Plant growth is caused by the proliferation and enlargement of cells and is limited by the cell wall, which restricts the protoplasm. The cell wall restricts the rapid increase of the protoplasm in plant cells, whilst expansin proteins can loosen the cell wall by breaking the hydrogen bonds between cellulose microfibrils and hemicellulose. Expansin proteins play an important role in the growth and development of plants. In this study, we analyzed the Populus tremula L. using bioinformatics tools to gain a better understanding of the expasin gene family.

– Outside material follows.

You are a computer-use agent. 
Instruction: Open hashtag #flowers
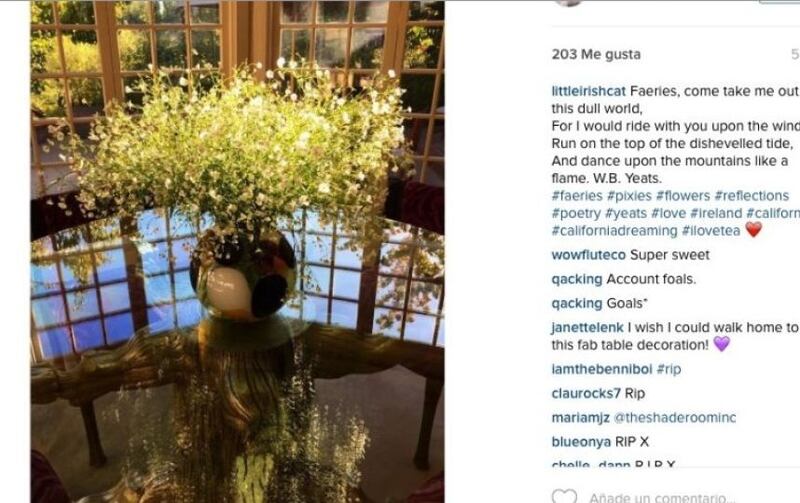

We identified 36 expansin genes with two conserved domains, DPBB_1 and Pollen_allerg_1. The 36 tremula expansins were grouped into four subfamilies, PtEXPA, PtEXPB, PtEXLA and PtEXLB that were similar to other plants. We discovered an uneven distribution of each gene subfamily among species by investigating and comparing the sizes of the expansin subfamilies in Arabidopsis, Oryza sativa, Chinese jujube and other plants (Table 3). Our results showed that EXPA occupied a high proportion of woody plants, suggesting an important role in cell wall regulation. We also found a higher number of EXPBs in non-woody plants compared to woody plants, suggesting that cell wall regulation by EXPB is more effective in non-woody plants.

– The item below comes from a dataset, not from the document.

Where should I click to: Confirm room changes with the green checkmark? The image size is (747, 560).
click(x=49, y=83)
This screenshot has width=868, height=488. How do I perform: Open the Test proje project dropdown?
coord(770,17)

One of the main mechanisms driving the evolution of genomes and genetic systems is gene duplication [52]. Previous studies have demonstrated that tandem and segmental duplication are the primary forces behind the growth of gene families [53]. A total of 20 pairs of replication genes in the PtEXs gene family were identified that were all segmental. These data suggest that segmental replication is the main driver of the evolutionary expansion of the PtEXs gene family. Populus has undergone three genome-wide replication events, namely the ancient replication event (100–120 million years ago), the true rose branch replication event and the Populus family replication event (60–65 million years ago) [23]. Recent studies have shown that a whole genome duplication event also occurred in angiosperms 20 million years ago when the temperature and CO₂ concentration were low. Most of the retained genes were associated with abiotic stresses, such as salt stress, low-temperature stress and drought stress [54]. Our analysis found that PtEXPA15/PtEXPA19, PtEXLB1/PtEXLB3 and PtEXPA3/PtEXPA17 had 3 pairs of gene duplication times that all coincide with the timing of this Genome-wide duplication event. We hypothesize that these genes play an important role in adversity stress.

Understanding gene expression patterns in tissues is crucial for the mining of functional genes. In previous studies, the expansin genes are expressed in one or more tissues and they are known to be essential for the growth and development of plants. In this study, we analyzed the expression patterns of 36 PtEXs genes in the buds, flowers, leaves, petiole mature, the phloem/cambium, flowers, roots, twigs, seeds and suckers of Populus tremula L. Most PtEXs showed tissue-specific expression. PtEXPA19 and PtEXPA15 were expressed at higher levels in roots and suckers, suggesting that this gene may play a role in the maturation and development of roots. According to earlier studies, AtEXP7 and AtEXP18 can control the initiation of root hairs, in Arabidopsis, RNA interference with the expression of AtEXP7 will result in oppositely shortened root hairs [55], and GmEXP1 ectopic expression of the gene promoted the growth of transgenic tobacco roots [56]. PtEXLA1 and PtEXLA2 were expressed at higher levels in the mature petiole compared to other genes, indicating that the EXLA gene subfamily plays a crucial role in petiole abscission. In Arabidopsis thaliana, the altered expression of expansins can modulate the development of leaves and pedicle abscission [7]. PtEXPA3/8/13/18 were expressed at higher levels in the phloem/cambium, suggesting that these genes may play an important role in wood formation.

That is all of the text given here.